Der überwiegend von Scharfschützen und Jägern eingesetzte Bolero verbirgt die Form des menschlichen Körpers und lässt ihn mit seiner Umgebung "verschmelzen". 

Der Tarnumhang Bars wurde für Tarnzwecke entwickelt. Die Schnittkonstruktion besteht aus kurzen Ärmeln und Netz. Das Model hat eine Einheitsgröße, die durch verschiedene Regulierungsmöglichkeiten bequem angepasst werden kann. Die komplette Außenfläche des Umhangs ist mit einem stabilen Netz bedeckt, an dem die Hängebestandteile vom Tarnmaterial befestigt werden können. Als Tarnmaterial können sowohl pflanzliche als auch textile Elemente benutzt werden. Im Winter kann man endsprechend weißes Verbandmaterial oder Stofffetzen von weißen Textilien verwenden. Das textile Tarnmaterial wird im Set mitgeliefert. Der Tarnumhang Bars kann somit je nach Farbe der Landschaft entsprechend ausgestattet werden. 

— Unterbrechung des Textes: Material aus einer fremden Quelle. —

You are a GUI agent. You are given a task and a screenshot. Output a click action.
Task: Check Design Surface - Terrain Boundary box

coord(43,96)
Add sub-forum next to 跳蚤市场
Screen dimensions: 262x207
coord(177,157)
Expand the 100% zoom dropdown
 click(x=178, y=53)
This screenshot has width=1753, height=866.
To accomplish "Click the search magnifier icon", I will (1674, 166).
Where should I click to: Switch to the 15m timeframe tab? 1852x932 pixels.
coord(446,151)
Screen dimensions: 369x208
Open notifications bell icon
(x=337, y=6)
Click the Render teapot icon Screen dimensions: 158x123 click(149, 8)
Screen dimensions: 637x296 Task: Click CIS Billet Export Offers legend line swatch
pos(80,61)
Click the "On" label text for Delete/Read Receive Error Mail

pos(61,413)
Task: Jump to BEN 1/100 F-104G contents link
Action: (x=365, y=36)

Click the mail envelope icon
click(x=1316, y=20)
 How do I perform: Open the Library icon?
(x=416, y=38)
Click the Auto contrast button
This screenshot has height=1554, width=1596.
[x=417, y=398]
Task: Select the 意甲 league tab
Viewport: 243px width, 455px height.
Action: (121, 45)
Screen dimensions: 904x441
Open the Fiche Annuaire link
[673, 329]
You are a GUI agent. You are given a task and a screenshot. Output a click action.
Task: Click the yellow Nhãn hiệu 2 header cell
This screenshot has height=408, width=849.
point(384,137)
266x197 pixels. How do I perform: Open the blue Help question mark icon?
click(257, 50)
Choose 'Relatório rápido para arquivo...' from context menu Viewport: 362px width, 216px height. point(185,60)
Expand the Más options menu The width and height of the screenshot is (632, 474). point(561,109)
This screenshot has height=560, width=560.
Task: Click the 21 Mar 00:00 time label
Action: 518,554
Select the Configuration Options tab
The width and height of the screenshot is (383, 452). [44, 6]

Die Fotos, die den Bars Tarnumhang im Gebrauch zeigen, wurden aus einer kleinen Entfernung aufgenommen und nicht bearbeitet. Für ein besseres Erkennen wurde die Waffe extra nicht getarnt. Der Sniper Bolero wurde direkt aus der Verpackung angezogen, ohne dass die übliche „Abnutzung“ fürs eine bessere Tarnung angewendet wurde. Wenn der Tarnumhang jedoch noch zusätzlich für die Landschaftsverhältnisse vorbereitet wird, kann man ein hervorragendes Ergebnis erzielen.